Save the Last Dance for Me

Mar 2, 2018

Credit Sid Shroyer

It would take more than two days of driveway shoveling and the snow piled up around South Bend Riley High School last month to keep my friend, Terry, and me, and three thousand other people, out of the gym for the Saturday evening basketball game between two of the best teams in the state of Indiana. I had anticipated a great game and, sure enough, the start of the fourth quarter, had me thinking, “Man, I hate to see this thing get over.’

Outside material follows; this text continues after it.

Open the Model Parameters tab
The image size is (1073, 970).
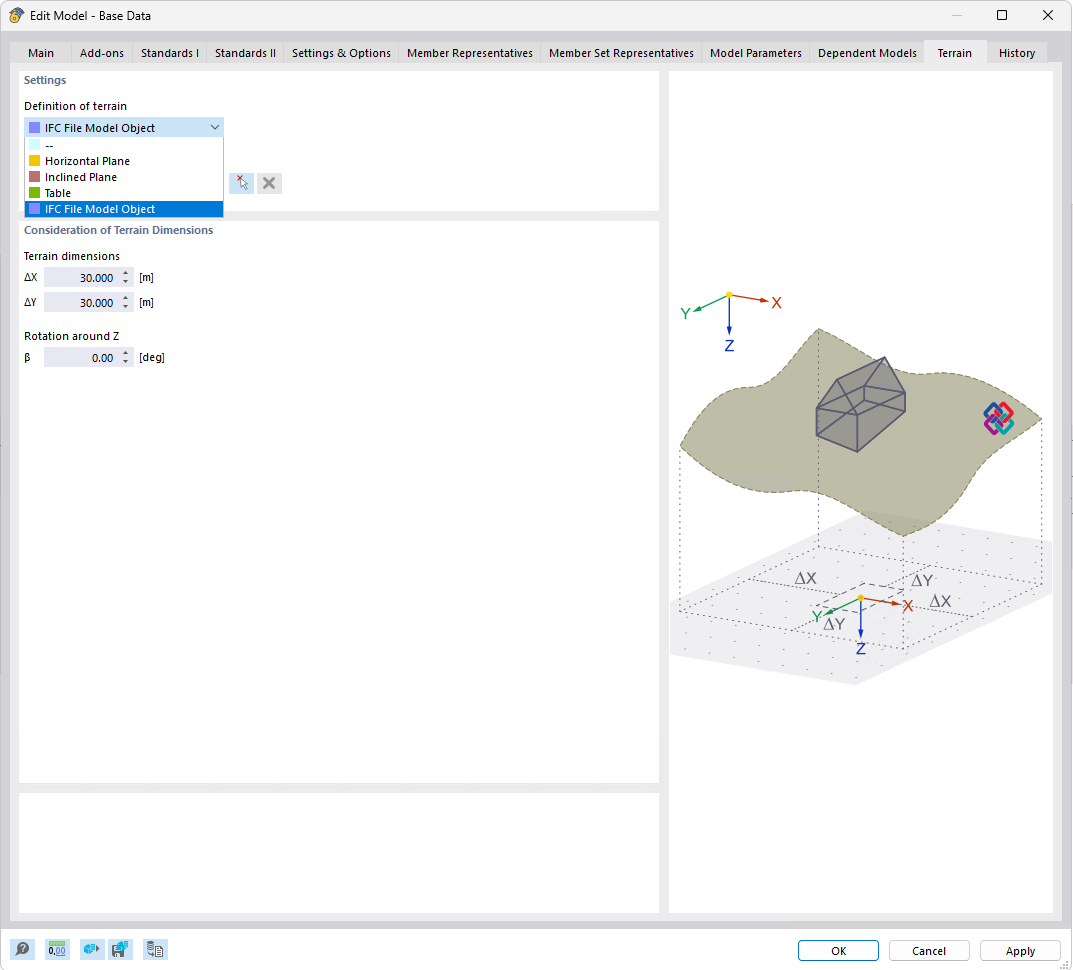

I’d been hoping to get to a Riley game since the season started, but a six-week “leave me alone” bout of what my doctor called the South Bend Scourge kept me grouchy and sniffling, out of the game for the better part of the season. By the time the “gray drizzle” lifted and I looked at the schedule in late January, I realized the season would soon be over.

A mid-week conference game against Washington looked appealing, a west-side—south-side neighborhood fray.

Then, a Saturday night game caught my eye, against Cathedral, the private, parochial, team from Capital City, and the seventh best team in the state, according to the Associated Press poll.  They think they own basketball down there, you know, and second-ranked Riley would have a chance to teach those Indianapolis folks a lesson.

I got your parochial right here.

I could be part home team crowd.
I called Terry and then the athletic office about tickets on Thursday, “No advance sale,” the woman said.  “The J-V game starts at 5:00; the gate opens at 4:30.”

“What if I buy tickets at 4:30 and return for the varsity game at 6:30?” I said.

“I can’t guarantee you’ll get in,” she said. “These games are sellouts.”

So, Terry and I settled into the filling tenth row seats during the first quarter of the J-V game. It was close, entertaining, and three rows down, the father of the Riley freshman who liked to throw them in for three points at a time, kept track of officiating discrepancies for us.

“That’s eight fouls to one, ref!”   

Nice of him to do that.

Terry was making friends in the manner of renewing old acquaintances, “What about those Central teams, huh? 1963, Mike Warren?” and reliving memories. “My cousin was a state champ wrestler here. …No, I went to Adams.”

When the Riley B-team finished the game with a four-point lead, we cheered. Yes, indeed, the home team crowd.

Between games, the Indiana University coach came down our aisle and took an inconspicuous seat in the row ahead of Terry and me to watch the game, his Riley star recruit Damezi  Anderson, and perhaps Cathedral’s best player, Armaan Franklin, a 6’4” shooting guard who has another year of high school.  

Anderson made a magical shot-block, but he had a hard time making a basket in the first half, while Franklin made the case that he, too, can play. The Riley crowd twitched at his forceful dribble and dunk.

Riley Coach Eric Brand made the out-of-sync Anderson sit a spell, but Riley, like Cathedral for that matter, was a team, not a one-man show; the ball-handling and cutting were sharp, the rebounding was fierce, and the defense and the fast breaks were relentless.  Riley led by three at the first quarter break.

The gym was packed, the crowd was infectious, and the mood was joyous; it seemed like everybody around us was a member of a club we happened into, connected to each other and to the players on the Riley team.  Anderson had a lay-up for two as the second quarter ended.  “That’ll get him going, “ the fan in front of me said, and at the half: Riley 33, the Fighting Irish of Indianapolis Cathedral, 28.

It felt like the 16 minutes of play had taken five.

Terry and I stood to stretch our legs. The gym remained full. ‘We can eat after the game,‘ the crowd decided, so there was not a lot of malingering at the half-time hot dog stand.  ‘No way we’re going to take a chance on giving up our seats, or on missing a second of play.’ Besides, we had to catch our breath.
Good thing:  Anderson’s sudden three pointer took our breath away almost immediately as the second half started.

With his confidence renewed, his intensity spread; both teams quick, but deliberate, and nobody relaxed anywhere. The game was conscious and the building breathed.

Damezi Anderson blocked shots, rebounded, and found the open man.  ’I’d better do this,’ he seemed to say, ‘if we want to win.’

The inscrutable Archie Miller surrendered a smile at a mysterious slither to the basket for two points by the student he will coach next year, when Terry said, “He’s got more moves than a snake in heat.”

Still the determined visitors took the lead, and trailed by only one point at the end of the third quarter. Their fans were making noise on the other side of the gym, too, no matter that “Let’s Go Irish,” sounded like a case of cultural appropriation.  

Eight minutes to go: Riley 47, Cathedral 46.’

A packed gym buried in the February snow piles on Fellows, between Calvert and Ewing, three thousand neighborly people, lost in a shared experience they’ll be talking about 40 years from now, Riley’s undefeated record at risk, one quarter to go, one-point ballgame:

Man, I hate to see this thing get over.